Miners and police clash during a strike at Tilmanstone Colliery in Kent in September 1984

In 1984 Kent miners joined a national strike that was to become the biggest industrial dispute in post-war Britain.

Three Kent pits - Snowdown, Tilmanstone and Betteshanger - were in operation in 1984 when the 54-week dispute began.

Protests were held against plans by the National Coal Board, supported by Prime Minister Margaret Thatcher, to shut 20 "unprofitable" pits nationwide.

The National Union of Miners' strike saw miners and police clash on the picket lines across the country.

Eventually the Kent miners returned to work but the pits were destined for closure. Betteshanger was the last to close in Kent in 1989.

Shaun Parry started working at Snowdown Colliery near Aylesham when he was just 16 years old.

He said: "It was 940m deep, and it was very, very hot. I think the nickname was Dante's inferno. I loved it."

Image source, PA Media
Image caption,

The Coal Not Dole slogan was popular among those who argued subsidising unprofitable mines was less costly than paying benefits to unemployed miners

Mr Parry said he had been detained by police during the strike.

"I hadn't done anything. I was taken to the van and then they cable-tied you to a wire inside the van," he said.

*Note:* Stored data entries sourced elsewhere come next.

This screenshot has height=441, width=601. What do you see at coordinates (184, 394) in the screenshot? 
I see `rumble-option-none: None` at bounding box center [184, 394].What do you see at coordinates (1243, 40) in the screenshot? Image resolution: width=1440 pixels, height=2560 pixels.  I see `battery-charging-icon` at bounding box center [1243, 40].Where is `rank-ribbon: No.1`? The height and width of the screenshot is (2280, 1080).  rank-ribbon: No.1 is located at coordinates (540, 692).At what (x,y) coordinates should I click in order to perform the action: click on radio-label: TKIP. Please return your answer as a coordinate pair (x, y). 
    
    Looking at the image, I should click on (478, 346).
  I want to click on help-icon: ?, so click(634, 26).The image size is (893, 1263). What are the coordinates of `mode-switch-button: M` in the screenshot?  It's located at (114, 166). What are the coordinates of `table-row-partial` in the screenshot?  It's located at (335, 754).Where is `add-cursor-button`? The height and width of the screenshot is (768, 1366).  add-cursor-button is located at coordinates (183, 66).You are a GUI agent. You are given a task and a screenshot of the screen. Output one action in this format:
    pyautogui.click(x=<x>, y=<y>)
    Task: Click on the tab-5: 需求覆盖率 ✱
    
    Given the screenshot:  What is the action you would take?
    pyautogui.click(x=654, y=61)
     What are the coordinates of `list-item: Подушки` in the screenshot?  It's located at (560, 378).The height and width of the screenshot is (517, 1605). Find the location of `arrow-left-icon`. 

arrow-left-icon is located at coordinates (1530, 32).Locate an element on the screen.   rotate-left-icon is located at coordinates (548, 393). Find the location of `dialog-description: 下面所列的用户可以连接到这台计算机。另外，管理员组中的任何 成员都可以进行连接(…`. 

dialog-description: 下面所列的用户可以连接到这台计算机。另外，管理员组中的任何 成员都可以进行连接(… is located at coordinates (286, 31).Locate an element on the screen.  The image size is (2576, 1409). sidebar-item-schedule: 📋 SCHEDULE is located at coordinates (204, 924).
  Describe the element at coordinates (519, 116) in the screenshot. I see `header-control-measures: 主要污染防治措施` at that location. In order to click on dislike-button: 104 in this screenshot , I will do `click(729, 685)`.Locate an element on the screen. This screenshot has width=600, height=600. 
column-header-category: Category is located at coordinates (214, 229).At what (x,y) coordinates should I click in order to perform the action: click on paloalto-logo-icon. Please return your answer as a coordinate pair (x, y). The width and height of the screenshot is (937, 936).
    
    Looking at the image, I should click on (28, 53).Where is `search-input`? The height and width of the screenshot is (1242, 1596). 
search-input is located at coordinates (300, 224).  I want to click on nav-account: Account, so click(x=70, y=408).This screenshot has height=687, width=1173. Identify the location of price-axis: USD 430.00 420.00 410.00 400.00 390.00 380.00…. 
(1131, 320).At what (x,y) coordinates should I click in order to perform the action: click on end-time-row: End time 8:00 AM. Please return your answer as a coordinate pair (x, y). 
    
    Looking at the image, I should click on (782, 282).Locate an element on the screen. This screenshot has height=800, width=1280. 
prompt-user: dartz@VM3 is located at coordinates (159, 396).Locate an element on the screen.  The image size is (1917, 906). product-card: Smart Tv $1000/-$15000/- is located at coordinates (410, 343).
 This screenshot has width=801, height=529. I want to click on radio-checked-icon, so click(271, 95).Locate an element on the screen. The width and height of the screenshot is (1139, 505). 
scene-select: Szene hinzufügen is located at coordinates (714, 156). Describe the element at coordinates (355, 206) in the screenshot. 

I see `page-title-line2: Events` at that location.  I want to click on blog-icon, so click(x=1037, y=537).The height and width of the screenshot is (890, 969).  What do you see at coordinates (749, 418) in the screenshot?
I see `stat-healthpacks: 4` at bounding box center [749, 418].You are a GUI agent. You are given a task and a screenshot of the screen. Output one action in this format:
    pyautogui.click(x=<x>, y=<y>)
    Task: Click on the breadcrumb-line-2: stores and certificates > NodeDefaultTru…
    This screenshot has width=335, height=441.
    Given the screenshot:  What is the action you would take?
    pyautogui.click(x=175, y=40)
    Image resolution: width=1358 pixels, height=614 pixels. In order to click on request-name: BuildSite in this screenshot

"I was frightened. I was really frightened."

Wives' support

Kay Sutcliffe was married to miner Philip Sutcliffe and they lived in the pit village of Aylesham.

She said no-one in the village broke the strike and everyone in Aylesham was "organised and united".

For Mrs Sutcliffe, the strikes were a battle to save not just jobs, but a way of life.

Image source, BBC/Liberty Phelan
Image caption,

Kay Sutcliffe's speeches galvanised support from miners' wives during the year-long strike

After seeing TV reports of miners' wives in Nottinghamshire calling for a return to work, women in Kent, led by Mrs Sutcliffe and others, travelled north to boost support for the stoppage.

She penned poems which galvanized dozens of women to march in protest, while her speeches were heard by thousands.

Mrs Sutcliffe said: "I think we were the first women support group that actually publicly were noticed for doing an active thing like that.

"'How is it gonna affect the miners in our community? How is it gonna affect their families if they can't get a job anywhere?' That's the kind of thing I was talking about," she told BBC Politics South East.

"And how much it meant to our communities to keep the pits going, and not just to our communities, but to the whole country."